**Exercise prompt**
Search the records below for the word "chevron", then return every line where it appears.

* * * * *

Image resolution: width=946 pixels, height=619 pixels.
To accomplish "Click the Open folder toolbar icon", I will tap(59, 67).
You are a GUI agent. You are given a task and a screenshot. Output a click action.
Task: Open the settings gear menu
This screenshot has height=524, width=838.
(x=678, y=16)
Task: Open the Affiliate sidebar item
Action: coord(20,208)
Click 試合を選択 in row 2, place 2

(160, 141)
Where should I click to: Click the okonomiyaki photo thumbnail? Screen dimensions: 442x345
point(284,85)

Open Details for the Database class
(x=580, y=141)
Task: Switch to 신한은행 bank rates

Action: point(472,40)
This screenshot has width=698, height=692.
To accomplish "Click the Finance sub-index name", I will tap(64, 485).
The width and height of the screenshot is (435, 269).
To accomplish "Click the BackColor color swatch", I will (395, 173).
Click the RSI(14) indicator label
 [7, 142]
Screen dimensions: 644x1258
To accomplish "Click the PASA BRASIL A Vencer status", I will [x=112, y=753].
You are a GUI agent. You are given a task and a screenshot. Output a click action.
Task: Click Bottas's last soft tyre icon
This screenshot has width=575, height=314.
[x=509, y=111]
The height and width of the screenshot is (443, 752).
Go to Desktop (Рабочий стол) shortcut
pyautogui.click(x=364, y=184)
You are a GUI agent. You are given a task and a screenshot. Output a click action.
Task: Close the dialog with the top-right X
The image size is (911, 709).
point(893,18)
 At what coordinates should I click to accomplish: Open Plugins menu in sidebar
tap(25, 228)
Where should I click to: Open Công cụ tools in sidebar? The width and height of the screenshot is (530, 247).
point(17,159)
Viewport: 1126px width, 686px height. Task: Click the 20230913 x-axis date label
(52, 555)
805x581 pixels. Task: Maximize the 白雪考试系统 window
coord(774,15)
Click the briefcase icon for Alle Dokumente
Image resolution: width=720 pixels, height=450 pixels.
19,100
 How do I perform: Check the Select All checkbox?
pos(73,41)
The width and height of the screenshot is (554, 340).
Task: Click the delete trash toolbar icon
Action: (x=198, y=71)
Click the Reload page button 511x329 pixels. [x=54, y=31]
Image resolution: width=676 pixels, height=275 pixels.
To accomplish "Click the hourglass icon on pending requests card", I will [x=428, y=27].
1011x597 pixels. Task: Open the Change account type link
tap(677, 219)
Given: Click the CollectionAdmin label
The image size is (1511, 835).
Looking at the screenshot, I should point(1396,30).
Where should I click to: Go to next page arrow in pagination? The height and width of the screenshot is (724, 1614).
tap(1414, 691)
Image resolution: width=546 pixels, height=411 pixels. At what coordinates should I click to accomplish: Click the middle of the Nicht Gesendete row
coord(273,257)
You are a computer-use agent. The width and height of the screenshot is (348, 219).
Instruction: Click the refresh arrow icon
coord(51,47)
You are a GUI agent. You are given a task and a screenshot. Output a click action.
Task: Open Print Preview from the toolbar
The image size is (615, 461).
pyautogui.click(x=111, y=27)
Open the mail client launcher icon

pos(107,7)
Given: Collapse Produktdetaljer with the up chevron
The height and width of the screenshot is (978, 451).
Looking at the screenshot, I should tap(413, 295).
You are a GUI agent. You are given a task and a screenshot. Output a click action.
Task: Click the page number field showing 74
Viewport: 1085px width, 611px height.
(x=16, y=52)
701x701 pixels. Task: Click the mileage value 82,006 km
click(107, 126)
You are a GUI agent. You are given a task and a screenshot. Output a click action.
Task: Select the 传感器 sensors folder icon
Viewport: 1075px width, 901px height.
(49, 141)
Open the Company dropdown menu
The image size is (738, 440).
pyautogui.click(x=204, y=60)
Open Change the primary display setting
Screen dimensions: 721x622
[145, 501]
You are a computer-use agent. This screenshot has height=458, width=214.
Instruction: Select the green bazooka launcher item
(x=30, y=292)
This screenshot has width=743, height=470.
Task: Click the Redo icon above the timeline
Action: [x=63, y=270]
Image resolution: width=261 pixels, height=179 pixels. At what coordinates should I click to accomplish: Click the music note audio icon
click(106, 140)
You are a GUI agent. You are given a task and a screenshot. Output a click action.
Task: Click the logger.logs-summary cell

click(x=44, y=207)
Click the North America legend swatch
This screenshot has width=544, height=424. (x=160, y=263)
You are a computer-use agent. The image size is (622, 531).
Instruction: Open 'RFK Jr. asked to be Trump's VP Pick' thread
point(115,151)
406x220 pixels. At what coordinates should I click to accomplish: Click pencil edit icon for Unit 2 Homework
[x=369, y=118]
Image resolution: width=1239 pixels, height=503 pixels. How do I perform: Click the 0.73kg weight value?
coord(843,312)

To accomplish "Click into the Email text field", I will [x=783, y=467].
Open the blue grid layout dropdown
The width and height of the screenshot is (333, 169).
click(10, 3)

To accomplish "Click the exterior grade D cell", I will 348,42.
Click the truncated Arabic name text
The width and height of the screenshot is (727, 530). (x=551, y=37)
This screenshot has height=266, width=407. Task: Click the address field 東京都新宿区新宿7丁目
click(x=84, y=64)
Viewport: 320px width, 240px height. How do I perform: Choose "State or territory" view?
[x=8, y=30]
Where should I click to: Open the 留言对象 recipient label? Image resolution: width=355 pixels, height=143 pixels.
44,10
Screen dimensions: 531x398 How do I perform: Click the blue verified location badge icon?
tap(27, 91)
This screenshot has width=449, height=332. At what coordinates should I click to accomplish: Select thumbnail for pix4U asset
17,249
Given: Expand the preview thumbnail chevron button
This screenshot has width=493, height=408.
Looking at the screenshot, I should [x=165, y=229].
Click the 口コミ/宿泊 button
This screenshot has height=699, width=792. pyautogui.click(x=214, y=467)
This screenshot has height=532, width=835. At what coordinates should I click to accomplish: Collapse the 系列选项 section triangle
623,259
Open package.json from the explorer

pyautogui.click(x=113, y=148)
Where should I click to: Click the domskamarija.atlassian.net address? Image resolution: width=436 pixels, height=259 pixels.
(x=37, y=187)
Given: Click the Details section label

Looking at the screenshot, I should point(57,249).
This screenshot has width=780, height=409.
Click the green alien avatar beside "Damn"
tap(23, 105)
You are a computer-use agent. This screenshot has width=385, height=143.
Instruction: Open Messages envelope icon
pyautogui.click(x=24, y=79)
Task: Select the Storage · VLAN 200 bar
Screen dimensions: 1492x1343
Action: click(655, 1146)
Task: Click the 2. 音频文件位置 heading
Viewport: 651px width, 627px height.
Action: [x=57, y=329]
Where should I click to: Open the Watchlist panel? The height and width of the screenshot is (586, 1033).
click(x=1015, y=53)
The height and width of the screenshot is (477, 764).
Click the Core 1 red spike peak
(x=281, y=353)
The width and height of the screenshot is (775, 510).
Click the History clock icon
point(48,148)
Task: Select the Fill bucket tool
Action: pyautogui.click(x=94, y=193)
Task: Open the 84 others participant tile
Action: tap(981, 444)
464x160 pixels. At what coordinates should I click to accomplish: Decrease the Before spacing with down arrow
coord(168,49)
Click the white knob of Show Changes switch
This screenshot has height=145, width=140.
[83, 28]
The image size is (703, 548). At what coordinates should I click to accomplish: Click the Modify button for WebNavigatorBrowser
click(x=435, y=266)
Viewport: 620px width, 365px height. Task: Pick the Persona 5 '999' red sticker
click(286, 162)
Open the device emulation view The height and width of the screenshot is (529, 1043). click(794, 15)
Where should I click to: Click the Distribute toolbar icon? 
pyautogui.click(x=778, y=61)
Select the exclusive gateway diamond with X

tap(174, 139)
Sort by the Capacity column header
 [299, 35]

* * * * *

**Task output**
Given: Collapse Produktdetaljer with the up chevron
Given: Expand the preview thumbnail chevron button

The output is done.